|Ph.D Student||Sharov Artyom|
|Subject||Coding for New Applications in Storage Media|
|Department||Department of Computer Science||Supervisor||Professor Ronny Roth|
|Full Thesis text|
Conventional magnetic recording media are composed of magnetizable units called grains, random in size and shape. Information is stored on such media through a mechanism that sets the magnetic polarities of grains to one of two possible types. If the boundaries of the grains were known to the write and readback apparatuses, then, theoretically, it would be possible to attain the storage capacity of one bit per grain. In practice, this is still impossible, since the existing technology is incapable of setting polarities of regions as small as a single grain. Instead, we need to partition the medium into a lattice of equally shaped cells and then write on a per-cell basis. A cell is larger than a grain, thus writing a bit into a cell boils down to uniformly magnetizing all the grains inside it, thereby resulting in the recording rate of one bit per cell.

What needs to be done
Continue the thesis abstract on coding for magnetic storage media, starting after its final sentence about the recording rate of one bit per cell.

Dataset records

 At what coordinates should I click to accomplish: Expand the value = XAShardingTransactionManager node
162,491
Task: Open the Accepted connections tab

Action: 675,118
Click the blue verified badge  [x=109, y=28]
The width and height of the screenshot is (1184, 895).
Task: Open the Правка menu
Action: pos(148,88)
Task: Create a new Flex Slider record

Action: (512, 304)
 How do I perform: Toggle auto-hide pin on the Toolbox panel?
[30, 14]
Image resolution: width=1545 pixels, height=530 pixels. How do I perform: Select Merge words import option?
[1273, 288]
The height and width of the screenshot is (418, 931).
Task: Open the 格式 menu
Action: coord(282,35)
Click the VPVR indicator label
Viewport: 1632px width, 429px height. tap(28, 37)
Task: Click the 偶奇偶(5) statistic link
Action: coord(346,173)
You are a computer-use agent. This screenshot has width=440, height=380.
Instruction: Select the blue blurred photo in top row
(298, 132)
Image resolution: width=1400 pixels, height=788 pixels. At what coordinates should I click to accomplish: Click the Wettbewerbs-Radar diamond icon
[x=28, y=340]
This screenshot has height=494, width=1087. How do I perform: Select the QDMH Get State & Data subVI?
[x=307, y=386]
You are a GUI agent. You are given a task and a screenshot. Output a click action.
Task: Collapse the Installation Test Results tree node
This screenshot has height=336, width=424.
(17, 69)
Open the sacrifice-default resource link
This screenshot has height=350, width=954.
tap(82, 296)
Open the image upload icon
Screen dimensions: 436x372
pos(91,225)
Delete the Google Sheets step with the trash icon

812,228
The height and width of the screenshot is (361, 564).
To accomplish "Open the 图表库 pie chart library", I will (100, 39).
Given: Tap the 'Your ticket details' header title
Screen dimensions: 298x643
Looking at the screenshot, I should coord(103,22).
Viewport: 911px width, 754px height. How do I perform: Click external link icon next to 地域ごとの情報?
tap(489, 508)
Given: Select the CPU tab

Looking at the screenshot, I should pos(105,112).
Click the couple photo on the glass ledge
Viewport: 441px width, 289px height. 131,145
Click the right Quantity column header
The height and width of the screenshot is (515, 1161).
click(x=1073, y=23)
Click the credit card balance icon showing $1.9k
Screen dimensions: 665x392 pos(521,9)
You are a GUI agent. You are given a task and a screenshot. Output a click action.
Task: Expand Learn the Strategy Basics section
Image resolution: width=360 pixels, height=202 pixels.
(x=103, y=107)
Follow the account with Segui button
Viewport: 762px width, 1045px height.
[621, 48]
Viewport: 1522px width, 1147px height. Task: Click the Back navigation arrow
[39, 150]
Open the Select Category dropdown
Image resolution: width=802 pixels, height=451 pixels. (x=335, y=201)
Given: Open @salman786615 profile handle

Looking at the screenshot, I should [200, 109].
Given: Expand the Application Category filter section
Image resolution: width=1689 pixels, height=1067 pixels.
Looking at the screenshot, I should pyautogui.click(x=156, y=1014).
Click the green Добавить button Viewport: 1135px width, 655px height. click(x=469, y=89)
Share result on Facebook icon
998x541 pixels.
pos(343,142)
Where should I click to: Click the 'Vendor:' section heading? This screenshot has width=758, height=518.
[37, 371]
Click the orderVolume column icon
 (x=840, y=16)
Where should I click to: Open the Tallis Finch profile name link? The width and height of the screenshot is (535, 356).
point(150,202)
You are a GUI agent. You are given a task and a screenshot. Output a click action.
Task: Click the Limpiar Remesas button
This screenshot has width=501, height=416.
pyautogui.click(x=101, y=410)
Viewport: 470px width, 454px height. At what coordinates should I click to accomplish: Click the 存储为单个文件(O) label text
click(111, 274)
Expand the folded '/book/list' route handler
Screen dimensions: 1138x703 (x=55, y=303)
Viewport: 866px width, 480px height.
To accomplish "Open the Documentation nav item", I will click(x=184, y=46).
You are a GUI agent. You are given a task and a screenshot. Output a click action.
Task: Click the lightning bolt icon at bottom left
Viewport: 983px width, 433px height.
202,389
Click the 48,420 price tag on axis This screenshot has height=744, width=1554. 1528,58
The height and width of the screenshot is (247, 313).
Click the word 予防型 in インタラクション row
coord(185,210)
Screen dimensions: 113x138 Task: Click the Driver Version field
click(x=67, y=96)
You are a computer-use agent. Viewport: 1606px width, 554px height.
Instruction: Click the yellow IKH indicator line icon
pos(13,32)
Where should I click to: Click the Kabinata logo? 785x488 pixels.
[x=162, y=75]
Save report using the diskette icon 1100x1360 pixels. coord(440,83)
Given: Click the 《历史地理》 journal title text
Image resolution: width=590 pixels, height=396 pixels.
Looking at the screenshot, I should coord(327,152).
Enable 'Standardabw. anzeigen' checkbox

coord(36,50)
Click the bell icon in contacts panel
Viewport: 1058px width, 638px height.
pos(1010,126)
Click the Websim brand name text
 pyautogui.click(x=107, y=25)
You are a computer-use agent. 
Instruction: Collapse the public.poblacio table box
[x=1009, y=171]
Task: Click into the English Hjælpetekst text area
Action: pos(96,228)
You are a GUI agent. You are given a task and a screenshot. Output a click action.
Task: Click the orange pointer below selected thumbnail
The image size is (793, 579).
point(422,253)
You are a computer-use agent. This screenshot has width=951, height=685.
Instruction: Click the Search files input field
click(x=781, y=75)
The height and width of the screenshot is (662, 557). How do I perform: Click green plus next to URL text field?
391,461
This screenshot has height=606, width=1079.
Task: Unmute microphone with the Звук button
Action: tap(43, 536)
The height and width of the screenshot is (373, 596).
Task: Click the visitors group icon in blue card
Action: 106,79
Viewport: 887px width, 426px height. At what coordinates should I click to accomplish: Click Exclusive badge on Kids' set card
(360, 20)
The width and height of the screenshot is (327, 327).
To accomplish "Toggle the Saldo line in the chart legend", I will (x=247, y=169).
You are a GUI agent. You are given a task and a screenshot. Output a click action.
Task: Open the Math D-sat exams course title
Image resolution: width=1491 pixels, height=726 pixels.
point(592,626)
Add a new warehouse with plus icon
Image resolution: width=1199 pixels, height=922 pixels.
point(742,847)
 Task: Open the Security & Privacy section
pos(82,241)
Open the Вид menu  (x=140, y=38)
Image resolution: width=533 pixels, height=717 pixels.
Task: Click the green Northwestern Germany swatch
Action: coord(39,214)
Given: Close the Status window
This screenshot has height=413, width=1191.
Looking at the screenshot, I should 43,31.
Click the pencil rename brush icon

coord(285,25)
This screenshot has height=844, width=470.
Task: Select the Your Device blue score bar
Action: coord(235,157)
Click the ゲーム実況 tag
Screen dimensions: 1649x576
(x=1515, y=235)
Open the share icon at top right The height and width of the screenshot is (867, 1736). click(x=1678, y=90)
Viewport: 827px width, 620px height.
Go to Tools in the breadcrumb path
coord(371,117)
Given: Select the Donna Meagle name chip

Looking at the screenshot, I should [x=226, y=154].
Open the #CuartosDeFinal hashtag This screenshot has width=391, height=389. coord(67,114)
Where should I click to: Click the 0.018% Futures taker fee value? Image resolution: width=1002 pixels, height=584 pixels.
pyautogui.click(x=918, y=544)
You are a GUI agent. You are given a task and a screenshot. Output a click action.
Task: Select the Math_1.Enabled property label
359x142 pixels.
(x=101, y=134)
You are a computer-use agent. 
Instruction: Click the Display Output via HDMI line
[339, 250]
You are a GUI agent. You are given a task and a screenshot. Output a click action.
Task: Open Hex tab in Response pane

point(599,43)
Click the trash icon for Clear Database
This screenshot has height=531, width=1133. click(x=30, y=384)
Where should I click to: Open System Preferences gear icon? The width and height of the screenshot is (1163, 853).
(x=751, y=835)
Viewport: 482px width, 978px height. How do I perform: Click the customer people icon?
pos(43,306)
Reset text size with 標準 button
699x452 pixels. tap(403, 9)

Answer space
Recently, Wood, Williams, Kav̆cíc, and Miles proposed an approach, which enables magnetizing areas commensurate with the size of grains, implying the feasibility of sharing the same grain between adjacent cells and effectively creating a different type of medium, where the grain polarity is determined by the last bit written into any cell sharing that grain. To simplify the original 2-D problem, the new medium can be modeled as a 1-D array of cells, over which a granular structure is imposed by grouping adjacent cells into grains of arbitrary lengths. Reading is considered reliable, whereas writing within a cell overwrites all the cells pertaining to the same grain and introduces substitution errors. This combinatorial model was considered by Mazumdar, Barg and Kashyap, who named the codes correcting such errors grain-correcting codes. A variation of that model allowing overlaps of substitution errors can be found in shingled writing on bit-patterned media.
The same medium can also be modeled probabilistically by assuming that errors occur with a prescribed probability distribution only in cells whose value differs from that of the previously written cell. This introduces a channel whose output can differ from the corresponding input due to the adversary distortions of the medium. We refer to a channel which describes the behavior of granular media with overlaps as a generalized Ising channel. Similarly, one can define a generalized Ising channel with feedback.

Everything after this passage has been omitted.